Gulf/South Atlantic Summer Flounder

Low quotas, cheap prices and pursuit of catch history take toll on harvesters

For 2009, Atlantic summer flounder quotas increased only slightly from last year's historic — and artificial, most fishermen would say — lows.

Despite extremely limited supply, the market was sluggish as ex-vessel prices in North Carolina hovered around 2005 levels for much of the season.

For the short term, at least, economic and regulatory conditions will likely keep the market constrained.

The early 2009 sub-season was short, with a designated 80 percent or so of the 2.88 million annual quota fished out and the fishery closed by the end of February.
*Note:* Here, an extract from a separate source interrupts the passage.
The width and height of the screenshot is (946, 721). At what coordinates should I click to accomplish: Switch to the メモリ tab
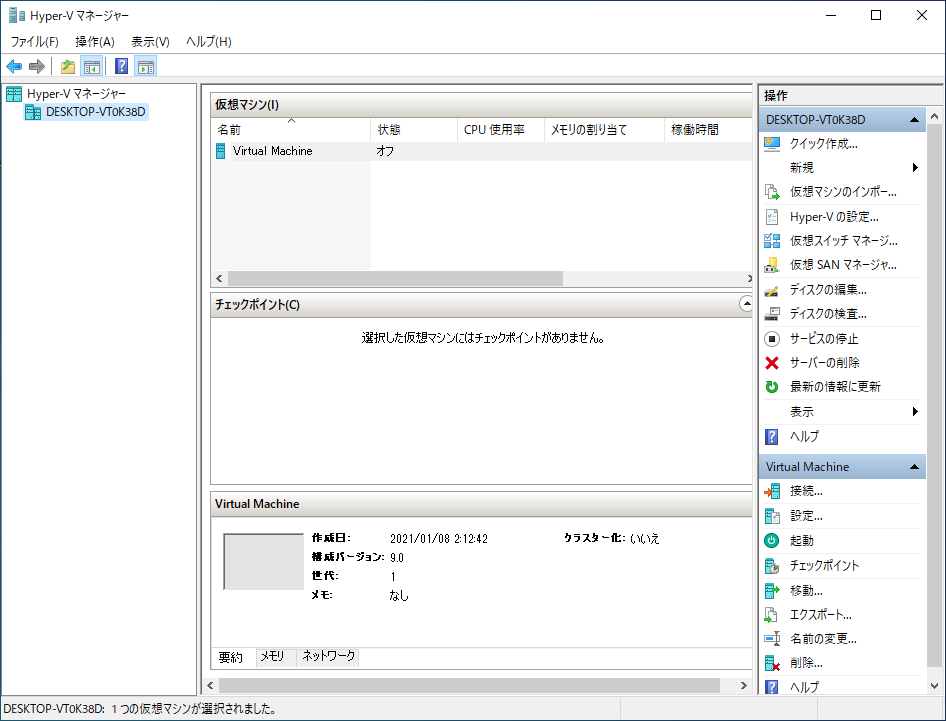272,657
North Carolina, with 27.4 percent of the Atlantic coastwide commercial quota, holds the largest share and is the only South Atlantic state among eight Atlantic states that have significant quota.

"The market was never good," says Sherrill Styron, owner of Garland Fulcher Seafood in Oriental, N.C., where the ex-vessel price held around $1.25 for most of the season.

The problem with the market in early 2009 was glut, despite the limited supply, as far more vessels than usual — 80-some boats versus 50 — targeted summer flounder, dumping too much on North Carolina docks too quickly.

"A lot more boats went floundering than ever went before," Styron says. "It doesn't take anything to bust a market anymore."

Maintaining market share under these conditions is challenging. If supply remains limited long enough, buyers begin looking elsewhere.

Even with the U.S. economy in the worst recession in decades, the value of imports of flounder for the first three months of 2009 increased to $16.13 million from $12.81 million for the first three months of 2008.

The big dog in this market is China, with the value of flounder exports to the U.S. increasing from $4.75 million for January through March 2008 to $8.58 million for the same months in 2009. Moreover, frozen flounder imports from China have increased from 2.43 million pounds worth $2.62 million in 2003 to 16.16 million pounds worth $29.23 million in 2008.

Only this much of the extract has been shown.